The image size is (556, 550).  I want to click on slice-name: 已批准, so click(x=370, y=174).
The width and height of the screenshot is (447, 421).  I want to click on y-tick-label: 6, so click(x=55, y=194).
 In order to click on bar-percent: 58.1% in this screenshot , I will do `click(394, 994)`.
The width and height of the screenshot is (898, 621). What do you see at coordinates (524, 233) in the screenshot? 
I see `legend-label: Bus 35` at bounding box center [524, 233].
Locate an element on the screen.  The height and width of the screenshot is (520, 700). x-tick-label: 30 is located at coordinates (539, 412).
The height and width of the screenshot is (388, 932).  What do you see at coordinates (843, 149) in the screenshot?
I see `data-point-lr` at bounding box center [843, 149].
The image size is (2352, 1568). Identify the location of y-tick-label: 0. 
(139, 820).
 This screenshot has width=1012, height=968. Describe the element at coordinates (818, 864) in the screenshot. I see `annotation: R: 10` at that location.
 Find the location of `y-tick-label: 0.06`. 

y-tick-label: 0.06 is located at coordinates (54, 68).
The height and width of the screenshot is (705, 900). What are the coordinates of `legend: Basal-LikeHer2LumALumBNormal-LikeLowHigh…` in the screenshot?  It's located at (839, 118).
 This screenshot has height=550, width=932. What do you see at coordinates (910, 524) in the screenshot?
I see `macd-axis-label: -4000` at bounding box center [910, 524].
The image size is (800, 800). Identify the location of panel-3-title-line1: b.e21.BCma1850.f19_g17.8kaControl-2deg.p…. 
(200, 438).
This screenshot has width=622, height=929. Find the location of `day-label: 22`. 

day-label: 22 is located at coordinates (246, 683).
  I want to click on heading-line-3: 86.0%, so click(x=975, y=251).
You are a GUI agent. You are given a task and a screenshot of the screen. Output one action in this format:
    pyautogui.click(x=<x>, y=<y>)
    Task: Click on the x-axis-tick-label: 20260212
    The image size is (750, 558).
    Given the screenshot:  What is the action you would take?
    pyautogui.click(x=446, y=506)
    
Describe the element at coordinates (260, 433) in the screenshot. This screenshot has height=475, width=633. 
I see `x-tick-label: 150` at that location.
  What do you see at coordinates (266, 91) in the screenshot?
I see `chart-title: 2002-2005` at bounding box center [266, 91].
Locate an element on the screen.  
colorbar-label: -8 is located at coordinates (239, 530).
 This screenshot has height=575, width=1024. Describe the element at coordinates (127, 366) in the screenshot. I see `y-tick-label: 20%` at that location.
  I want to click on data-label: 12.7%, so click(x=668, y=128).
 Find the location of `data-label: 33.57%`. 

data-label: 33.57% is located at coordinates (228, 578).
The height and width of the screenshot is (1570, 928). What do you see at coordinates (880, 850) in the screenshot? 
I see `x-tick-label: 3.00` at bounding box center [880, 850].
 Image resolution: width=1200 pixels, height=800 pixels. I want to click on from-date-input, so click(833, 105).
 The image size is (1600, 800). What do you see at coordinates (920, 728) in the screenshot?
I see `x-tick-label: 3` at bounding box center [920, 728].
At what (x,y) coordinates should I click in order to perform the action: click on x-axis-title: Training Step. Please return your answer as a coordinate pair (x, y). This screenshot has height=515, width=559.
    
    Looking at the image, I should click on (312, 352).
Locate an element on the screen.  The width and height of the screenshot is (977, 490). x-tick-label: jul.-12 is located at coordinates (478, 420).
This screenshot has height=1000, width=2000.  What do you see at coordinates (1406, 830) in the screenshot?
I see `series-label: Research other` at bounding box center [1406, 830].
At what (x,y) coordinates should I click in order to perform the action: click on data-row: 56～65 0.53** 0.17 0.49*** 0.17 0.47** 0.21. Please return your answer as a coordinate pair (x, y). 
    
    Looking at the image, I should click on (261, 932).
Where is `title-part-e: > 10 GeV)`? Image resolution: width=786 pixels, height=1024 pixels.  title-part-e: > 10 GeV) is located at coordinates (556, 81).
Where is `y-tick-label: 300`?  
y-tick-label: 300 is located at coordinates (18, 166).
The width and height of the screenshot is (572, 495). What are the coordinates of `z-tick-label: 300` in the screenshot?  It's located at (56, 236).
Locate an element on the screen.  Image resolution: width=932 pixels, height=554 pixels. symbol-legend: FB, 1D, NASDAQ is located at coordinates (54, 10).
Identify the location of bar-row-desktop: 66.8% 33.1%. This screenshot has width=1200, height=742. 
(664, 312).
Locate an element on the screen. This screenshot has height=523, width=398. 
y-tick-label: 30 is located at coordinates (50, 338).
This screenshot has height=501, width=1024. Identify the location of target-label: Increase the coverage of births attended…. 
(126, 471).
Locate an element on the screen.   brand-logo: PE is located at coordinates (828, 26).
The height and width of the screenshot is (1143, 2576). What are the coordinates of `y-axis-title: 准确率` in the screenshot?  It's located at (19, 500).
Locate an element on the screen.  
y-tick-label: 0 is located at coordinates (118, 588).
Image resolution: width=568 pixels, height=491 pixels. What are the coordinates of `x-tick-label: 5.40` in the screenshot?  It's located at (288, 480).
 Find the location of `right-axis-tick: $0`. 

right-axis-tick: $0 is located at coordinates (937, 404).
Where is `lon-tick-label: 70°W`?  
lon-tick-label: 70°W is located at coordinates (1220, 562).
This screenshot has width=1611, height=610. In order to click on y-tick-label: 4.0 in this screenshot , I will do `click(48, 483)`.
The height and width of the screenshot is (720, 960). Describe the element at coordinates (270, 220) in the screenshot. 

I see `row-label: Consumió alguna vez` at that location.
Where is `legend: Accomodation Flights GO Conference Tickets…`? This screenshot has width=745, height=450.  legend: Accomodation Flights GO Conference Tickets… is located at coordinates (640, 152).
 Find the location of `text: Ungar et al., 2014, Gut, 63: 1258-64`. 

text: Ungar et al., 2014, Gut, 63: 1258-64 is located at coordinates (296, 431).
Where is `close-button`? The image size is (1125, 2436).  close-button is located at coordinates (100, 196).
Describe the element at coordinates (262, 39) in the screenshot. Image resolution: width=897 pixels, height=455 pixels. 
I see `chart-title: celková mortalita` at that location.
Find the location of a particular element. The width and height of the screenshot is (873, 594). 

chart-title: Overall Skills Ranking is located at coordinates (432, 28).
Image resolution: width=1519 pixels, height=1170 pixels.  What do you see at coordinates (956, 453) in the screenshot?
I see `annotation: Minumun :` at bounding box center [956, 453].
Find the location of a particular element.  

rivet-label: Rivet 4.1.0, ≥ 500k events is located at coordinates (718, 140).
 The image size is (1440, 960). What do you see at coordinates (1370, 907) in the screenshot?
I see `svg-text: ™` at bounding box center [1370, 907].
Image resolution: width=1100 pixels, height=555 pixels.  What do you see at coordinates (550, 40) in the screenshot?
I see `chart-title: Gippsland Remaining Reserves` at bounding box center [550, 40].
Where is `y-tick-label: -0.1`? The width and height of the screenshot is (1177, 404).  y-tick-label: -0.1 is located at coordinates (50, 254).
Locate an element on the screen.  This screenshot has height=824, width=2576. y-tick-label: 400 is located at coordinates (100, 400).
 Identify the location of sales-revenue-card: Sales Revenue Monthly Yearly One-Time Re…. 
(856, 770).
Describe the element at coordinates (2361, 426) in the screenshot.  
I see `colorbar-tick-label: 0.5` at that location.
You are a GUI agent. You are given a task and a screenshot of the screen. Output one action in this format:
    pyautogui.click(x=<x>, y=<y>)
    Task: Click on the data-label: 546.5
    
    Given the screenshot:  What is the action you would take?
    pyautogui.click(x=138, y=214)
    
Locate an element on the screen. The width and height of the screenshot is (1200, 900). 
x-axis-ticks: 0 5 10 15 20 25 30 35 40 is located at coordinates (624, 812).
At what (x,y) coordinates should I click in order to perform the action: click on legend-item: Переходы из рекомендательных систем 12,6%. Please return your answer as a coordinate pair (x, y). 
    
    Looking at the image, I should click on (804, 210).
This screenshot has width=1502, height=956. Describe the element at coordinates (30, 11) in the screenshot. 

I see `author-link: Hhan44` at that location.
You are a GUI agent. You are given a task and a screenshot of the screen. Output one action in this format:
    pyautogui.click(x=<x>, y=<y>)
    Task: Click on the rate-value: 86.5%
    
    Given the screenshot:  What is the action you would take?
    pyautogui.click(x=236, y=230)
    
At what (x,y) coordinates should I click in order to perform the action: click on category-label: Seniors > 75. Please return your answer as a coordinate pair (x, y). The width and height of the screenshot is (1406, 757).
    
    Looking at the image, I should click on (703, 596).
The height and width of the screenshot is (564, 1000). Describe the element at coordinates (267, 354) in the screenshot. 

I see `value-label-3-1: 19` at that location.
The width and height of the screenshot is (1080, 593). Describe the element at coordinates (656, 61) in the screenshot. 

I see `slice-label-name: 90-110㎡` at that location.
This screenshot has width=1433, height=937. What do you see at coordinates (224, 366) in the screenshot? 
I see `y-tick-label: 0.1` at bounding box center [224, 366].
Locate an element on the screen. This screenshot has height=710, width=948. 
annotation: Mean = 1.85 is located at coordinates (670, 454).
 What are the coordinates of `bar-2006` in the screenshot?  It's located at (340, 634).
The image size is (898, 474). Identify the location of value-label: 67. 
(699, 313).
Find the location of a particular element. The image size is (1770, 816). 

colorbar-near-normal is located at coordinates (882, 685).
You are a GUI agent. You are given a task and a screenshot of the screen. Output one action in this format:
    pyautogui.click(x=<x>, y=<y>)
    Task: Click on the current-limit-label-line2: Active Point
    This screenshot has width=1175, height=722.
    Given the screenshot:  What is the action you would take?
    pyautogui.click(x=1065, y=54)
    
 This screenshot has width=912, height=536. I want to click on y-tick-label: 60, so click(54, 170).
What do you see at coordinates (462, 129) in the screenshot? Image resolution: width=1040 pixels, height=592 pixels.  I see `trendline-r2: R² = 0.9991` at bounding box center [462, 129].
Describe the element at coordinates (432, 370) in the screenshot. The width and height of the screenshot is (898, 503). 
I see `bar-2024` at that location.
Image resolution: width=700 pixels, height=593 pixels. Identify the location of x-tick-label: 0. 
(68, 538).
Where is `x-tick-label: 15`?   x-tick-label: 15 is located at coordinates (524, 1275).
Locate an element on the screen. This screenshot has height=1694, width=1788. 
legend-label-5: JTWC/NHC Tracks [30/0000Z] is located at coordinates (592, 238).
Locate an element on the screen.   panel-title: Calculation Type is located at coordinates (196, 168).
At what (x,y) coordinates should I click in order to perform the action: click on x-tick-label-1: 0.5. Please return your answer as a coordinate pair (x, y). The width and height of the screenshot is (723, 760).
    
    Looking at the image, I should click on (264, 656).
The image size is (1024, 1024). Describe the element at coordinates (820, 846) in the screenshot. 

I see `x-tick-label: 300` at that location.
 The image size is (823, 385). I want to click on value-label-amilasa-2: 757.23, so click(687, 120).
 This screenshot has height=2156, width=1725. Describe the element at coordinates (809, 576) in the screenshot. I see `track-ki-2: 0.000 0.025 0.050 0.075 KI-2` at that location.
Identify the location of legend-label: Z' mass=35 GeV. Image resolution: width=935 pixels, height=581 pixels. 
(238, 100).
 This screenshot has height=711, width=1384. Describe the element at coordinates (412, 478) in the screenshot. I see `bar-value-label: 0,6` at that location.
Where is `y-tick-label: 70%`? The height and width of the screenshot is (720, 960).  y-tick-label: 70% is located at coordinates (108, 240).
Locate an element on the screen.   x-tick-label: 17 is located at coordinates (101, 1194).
■ ■ ■
[Job item]
Count how many lines of the material above contain the string "data". Reply with that number alone.

[Exercise result]
6